Stable Diffusion-based Data Augmentation for Federated Learning with Non-IID Data
Morafah, Mahdi, Reisser, Matthias, Lin, Bill, Louizos, Christos
The proliferation of edge devices has brought Federated Learning (FL) to the forefront as a promising paradigm for decentralized and collaborative model training while preserving the privacy of clients' data. However, FL struggles with a significant performance reduction and poor convergence when confronted with Non-Independent and Identically Distributed (Non-IID) data distributions among participating clients.
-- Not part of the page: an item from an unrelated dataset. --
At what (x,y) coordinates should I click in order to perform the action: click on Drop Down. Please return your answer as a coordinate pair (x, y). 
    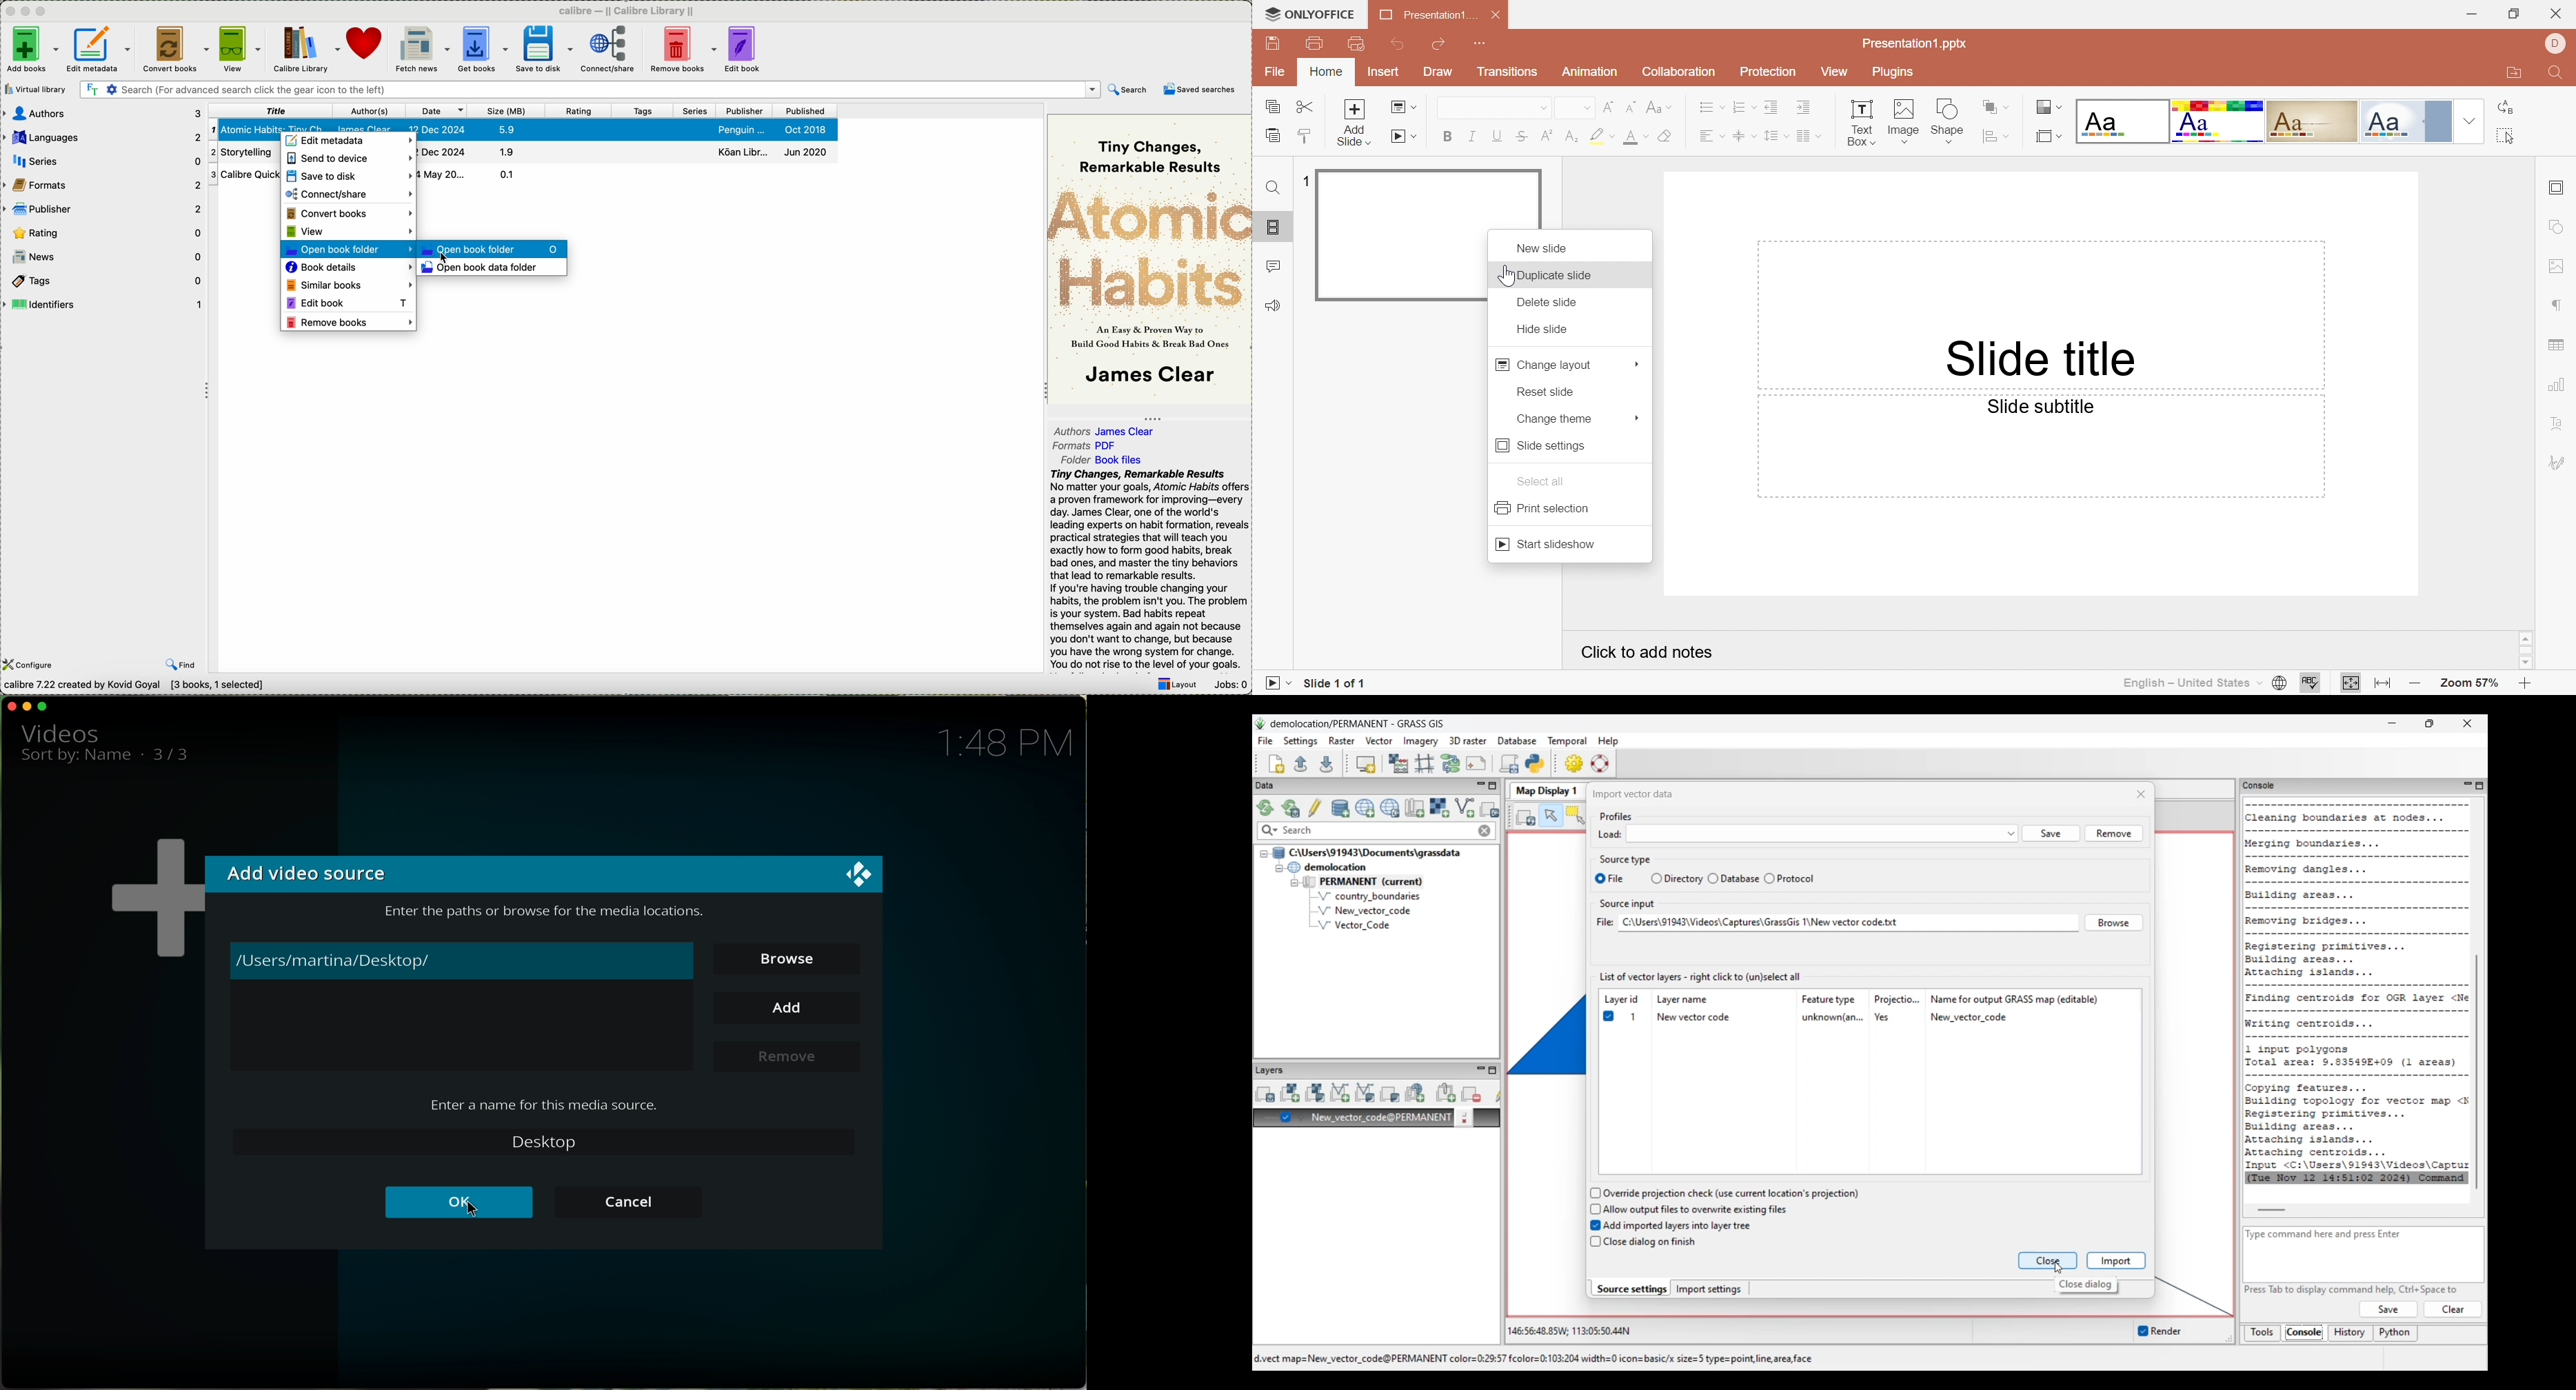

While previous efforts, such as client drift mitigation and advanced server-side model fusion techniques, have shown some success in addressing this challenge, they often overlook the root cause of the performance reduction - the absence of identical data accurately mirroring the global data distribution among clients. In this paper, we introduce Gen-FedSD, a novel approach that harnesses the powerful capability of state-of-the-art text-to-image foundation models to bridge the significant Non-IID performance gaps in FL. In Gen-FedSD, each client constructs textual prompts for each class label and leverages an off-the-shelf state-of-the-art pre-trained Stable Diffusion model to synthesize high-quality data samples. The generated synthetic data is tailored to each client's unique local data gaps and distribution disparities, effectively making the final augmented local data IID. Through extensive experimentation, we demonstrate that Gen-FedSD achieves state-of-the-art performance and significant communication cost savings across various datasets and Non-IID settings.